2. Limit the use of graphics
Your message is likely to end up in spam folder when it contains several graphics. This is because many spam filters cannot discriminate between graphics and adult content. You really don’t need to have more than one or two elements of graphics in your message. Even if it doesn’t get caught by spam filters, the recipients may not find it easy to read especially if they are accessing their mail on a mobile device.
3. Be creative with your subject title
Try to customise your email subject as much as possible. This will reduce the likelihood of using a ‘spammy’ title.
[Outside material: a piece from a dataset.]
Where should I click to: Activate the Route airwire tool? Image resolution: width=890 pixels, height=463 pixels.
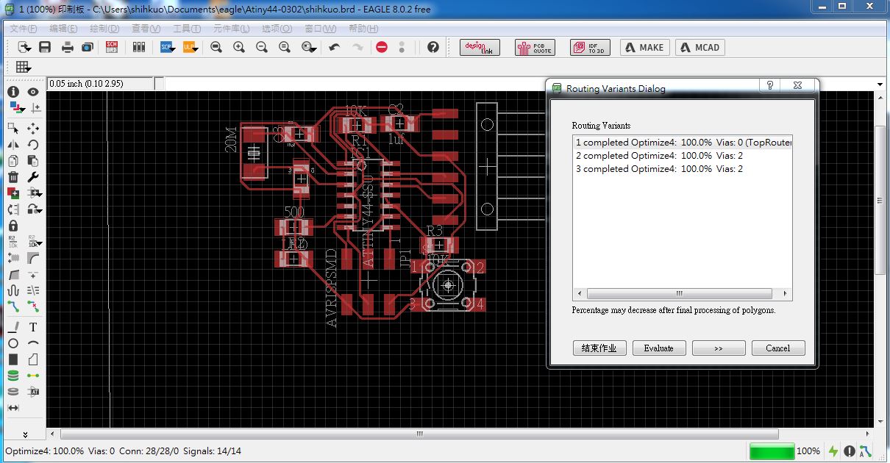point(13,306)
For instance, you could include your company name or a name that is not strange to the recipient(s).
In your e-mail header, include something unique to the recipient and therefore unlikely to be identified as spam. Examples could include your company name, the name of one of your recipient’s competitors, or the name of a person the recipient is already familiar with.
4. Mind your words
Some words are especially likely to trigger spam filters. Such words include cash, cheap, congratulations, credit, discount, free, price, subscribe, trading, win, winner and many others. You get the idea? Most of these words have to do with selling stuff, lottery etc. Avoid such words in the subject and body of your mail; otherwise your message may get trapped in the spam folder. In fact, some bulk SMS platforms will not even allow you to send a message that includes any of those words. The “send” option will be unavailable until you remove the ‘salesy’ word(s).
5. Be discreet with hyperlinks
In some cases, especially when sending marketing mails or carrying out prospecting activities, you may need to include links in your mails. This increases the chances of triggering spam filters because junk mails are often ridden with links. Consequently, if you’re going to use links at all, use them sparingly and ensure that you have ample text such that the volume of text far outweighs the hyperlinks. More importantly, never link to known spammers; otherwise you can be sure that spam filters will associate you with them and their reputation will rub off on you.
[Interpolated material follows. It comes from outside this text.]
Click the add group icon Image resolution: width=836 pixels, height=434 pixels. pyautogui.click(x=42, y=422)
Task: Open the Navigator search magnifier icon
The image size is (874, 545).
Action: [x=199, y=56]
6. Use spam checking tools
One other way to increase your chances of having your mail enter recipients’ inbox rather than spam folder is to use tools like Mailing Check and Contactology. If you’re sending mails with services like Mailchimp take advantage of their inbuilt spam grading tools to check the possibility of having your mails fire spam triggers.
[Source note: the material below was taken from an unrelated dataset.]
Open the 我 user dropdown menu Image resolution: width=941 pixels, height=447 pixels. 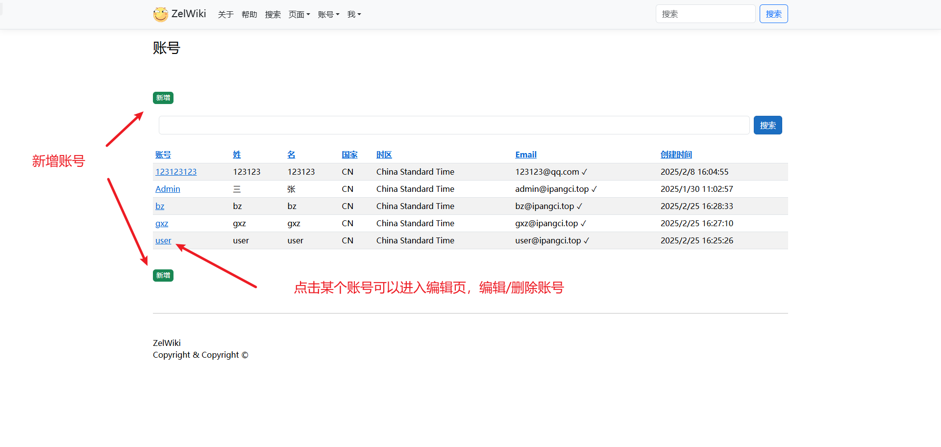point(354,15)
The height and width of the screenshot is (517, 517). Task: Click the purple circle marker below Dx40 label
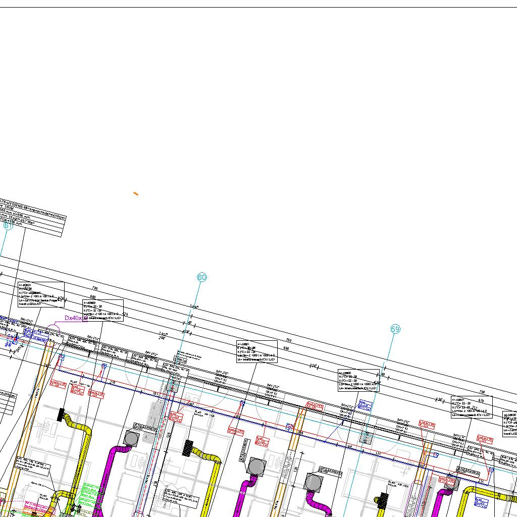(53, 329)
Just in case you’re wondering what the big deal is, you need to know that having your emails marked as spam on a frequent basis will damage your reputation. You can be reported for abuse and have your email address blocked by global spam filters. In some cases, your email will even be disabled altogether. I’ve seen this happen to a friend. While you cannot be certain that any of the aforementioned precautions will grant your email access to the recipients’ inbox, you can be sure that following the guidelines will greatly increase your chances.